Fatih hocam, ülkemizde Türk Din ve Tasavvuf Musikisi icra eden sanatçılardan birisiniz, aynı zamanda Ankara İlahiyat Fakültesi Türk Din Musikisi Kürsüsünde öğretim üyesisiniz. Biz öncelikle sahip olduğunuz bu başarının sırrını sormak istiyoruz size...


Başarı her zaman Allah’tandır. Meselenin Yüce Rabbimizin vermiş olduğu nimetlere şükretmekten geçtiğine inanan birisiyim ben. Hafızlık hocalarım Seyit Ahmet Fırat ve İsmail Batman her zaman şunu söylerdi bize: “Oğlum, eğer toplumda bir yerlerde olayım; insanların gönüllerinde yerim olsun diyorsanız kesinlikle Kur’an’dan ayrılmayın.” Şayet toplum nezdinde bu manada bir yerimiz varsa bu hep ucundan köşesinden bir yerlerden Kur’an’a hizmet etmemiz sebebiyledir. Kur’an’a hizmet edeni Allah toplumun gönlünde muhakkak bir yer edindiriyor. Dedemin imam olması hasebiyle küçüklüğüm hep camide geçti. Ne zaman tatile köye gitsem dedemi sürekli birilerini okuturken buluyordum. Dedem benim ilgili olduğumu görünce müezzinlik yaptırmaya, Kur’an ve ilahi okutmaya başladı. Beni bırakmadı. Bendeki kabiliyeti görüp elimden tutan ilk kişi dedemdir diyebilirim. Çekirdekten yetişmek derler ya. Benimki de öyle oldu.

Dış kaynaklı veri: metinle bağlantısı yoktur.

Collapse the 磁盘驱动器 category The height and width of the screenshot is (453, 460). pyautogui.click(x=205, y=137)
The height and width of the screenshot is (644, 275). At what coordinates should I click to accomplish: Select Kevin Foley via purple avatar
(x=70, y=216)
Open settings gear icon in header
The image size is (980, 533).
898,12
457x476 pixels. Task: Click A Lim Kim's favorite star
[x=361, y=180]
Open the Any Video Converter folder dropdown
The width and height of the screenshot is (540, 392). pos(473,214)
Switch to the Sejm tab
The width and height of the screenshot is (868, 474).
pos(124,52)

Fıtraten de ses güzelliği olunca bugünlere kadar geldik işte.

Kur’an-ı Kerim’i ezberlemiş olmanız nasıl bir mana derinliği arz etmekte, anlatabilir misiniz?

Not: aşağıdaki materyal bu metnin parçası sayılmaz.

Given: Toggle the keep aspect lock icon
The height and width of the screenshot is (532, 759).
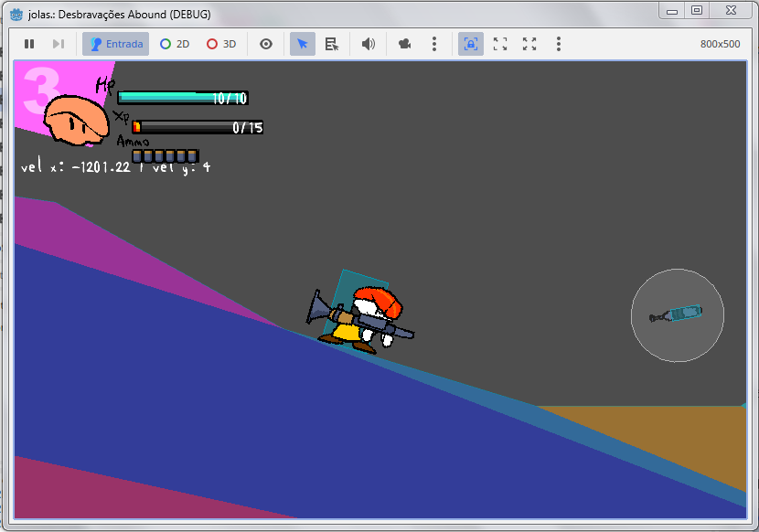Looking at the screenshot, I should tap(470, 44).
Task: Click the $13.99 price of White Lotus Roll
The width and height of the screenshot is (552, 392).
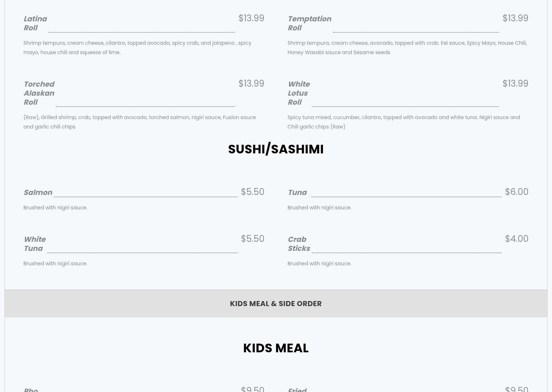Action: pyautogui.click(x=515, y=83)
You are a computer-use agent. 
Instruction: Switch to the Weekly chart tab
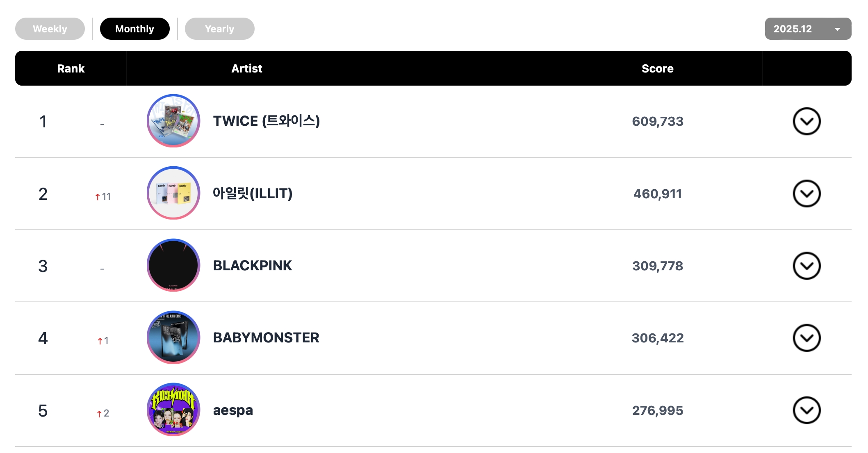pos(50,29)
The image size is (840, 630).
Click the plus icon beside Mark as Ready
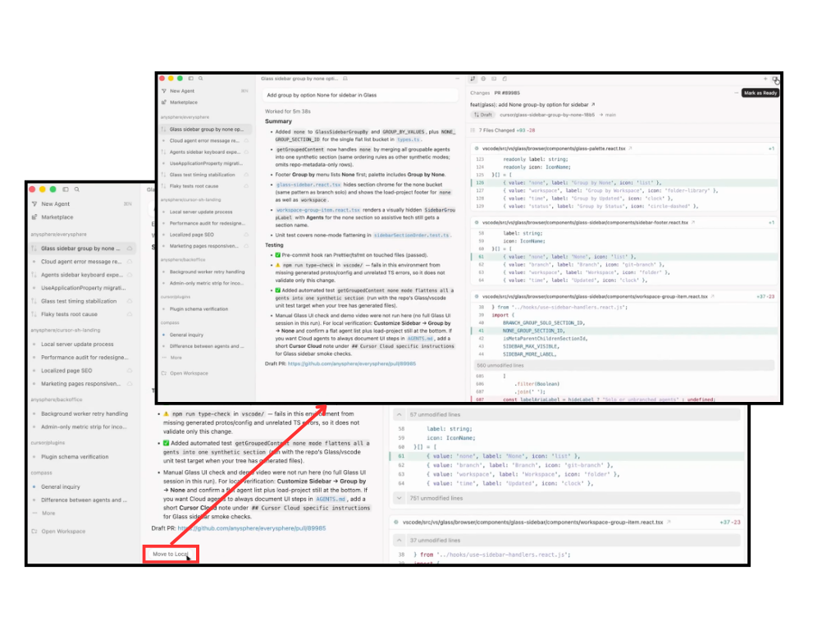click(765, 80)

Hafız olmak büyük bir şereftir. Ama o şerefin hemen karşısında büyük bir sorumluluk vardır. Yani o şerefe nail olmak büyük bir şeydir ama onu muhafaza etmek, sorumluluk bilincinde olmak demektir. Allah’a şükürler olsun ehil ellerde Kur’an öğrenip hıfzettim. Hafızlıktan sonra hemen medreseden ayrılmadım. İmam hatip lisesine giderken de medresede belletmenlik yapıyor, hafız yetiştiriyordum. Öğrencilerimizin başında onlara örnek olmaya çalışıyordum hep. Burada hem Kur’an’la hem de müzikle meşguliyetim devam etti. Sonra Arapça dersleri aldım Kur’an’ı anlamak için. Kıraat, talim, tecvit onların hepsini hocalarımız veriyorlardı. Allah hepsinden razı olsun. Vefat edenlere Allah rahmet eylesin. Bir Müslüman nasıl olması gerekiyorsa o şekilde yetişmemiz için hocalarımız çok gayret sarf etmişlerdir. Hafızlık sizin için ne anlam ifade ediyor derseniz, ben hayatımı gücümün yettiğince yukarıda saymış olduğum minval üzere devam ettirmeye çalışıyorum. Onun bilincindeyim. Allah günahlarımızı affeylesin diyorum… Gücümüz yetiyor ancak nefis çekiyor bazen bir kenara… Allah bizleri muhafaza eylesin.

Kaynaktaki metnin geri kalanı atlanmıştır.